Well wishes come from all over the nation, and beyond.
Admirers of the Crazy Horse Memorial near Custer are sending words of encouragement to memorial CEO Ruth Ziolkowski as she battles cancer in a Black Hills hospital.
At the memorial, staff and family members go about the business of carving a mountain and operating an multi-layered enterprise that began in 1948 with sculptor Korczak's Ziolkowski's dream of carving a mountain into a tribute to legendary Lakota leader Crazy Horse.
But they also think about the woman lovingly known as Mrs. Z. She carried on her husband's dream after his death in 1982, and with six of her 10 children involved in the operation shaped a plan for a future beyond her own life, too.
So while there is sadness and dread over Ruth Ziolkowski's declining health, there also is a sense or purpose that she would demand, says Rollie Noem, a senior adviser for Ziolkowski and the Crazy Horse Memorial Foundation.
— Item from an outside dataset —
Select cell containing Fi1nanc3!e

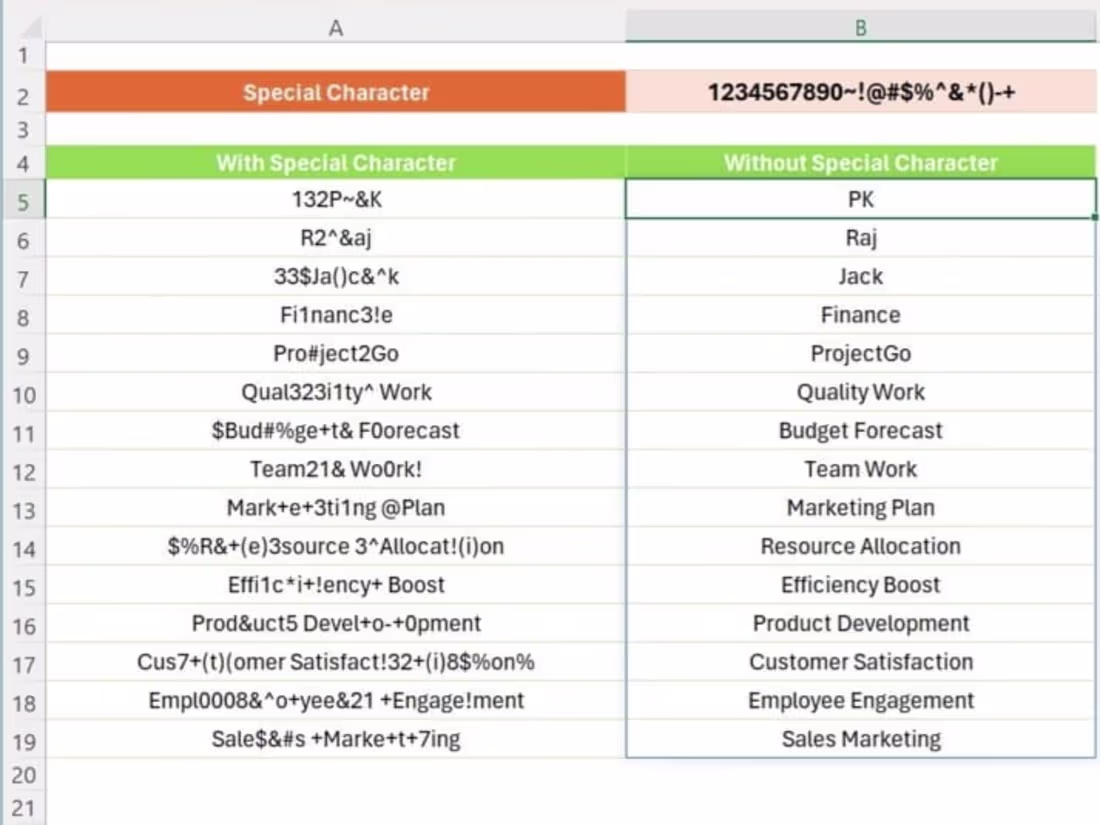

"There's a very emotional sense of impending loss," Noem said. "But at the same time we know our task, our responsibility. And the best way we can honor Ruth and pay tribute to her is to carry on."
Before her illness, Ziolkowski made sure there was a long-range and a strategic team in place, Noem says.
"Ruth always shows her wisdom and foresight," Noem said. "Ruth has worked closely with the Crazy Horse Memorial Board of Director in setting up and establishing an executive leadership team that's prepared to carry on."
Members are Jadwiga Ziolkowski and and Monique Ziolkowski, daughters or Korczak and Ruth, and Laurie Becvar, president and chief operating officer of the Crazy Horse Memorial Foundation.
Even from her sick bed, Ruth Ziolkowski carries on the business of the family dream. She stays in touch by phone to check on operations and assure that visiting reporters are accommodated. Staffers smile at that, through their sadness.
The work on the mountain continues, and the crews work on the next stage of the development - the shaping of parts of the hand of Crazy Horse and his horse. A recent $10 million challenge grant by Sioux Falls philanthropist T. Denny Sanford will is designed to help accelerate that work.
And in the gift shop and other businesses in the Crazy Horse Memorial complex down below the mountain, the flow of visitors is increasing toward another hectic tourist season to come .
Mrs. Z and her health are never far from people's minds, or their quiet bits of conversation. As dire as things might seem, they know enough about the 87-year-old woman with the tender heart and steel will to not count her out too soon.
"While there's a sense of impending loss when that day comes, we hope that's a long ways in the future, longer maybe than everybody's anticipating," Noem said. "Ruth has the spirit. She has the will. She wants to be here and we want to have her here just as long as she can be with us. And she'll be working away as productive, and a part of things for as long as she possible, and we look forward to that and we're grateful for that."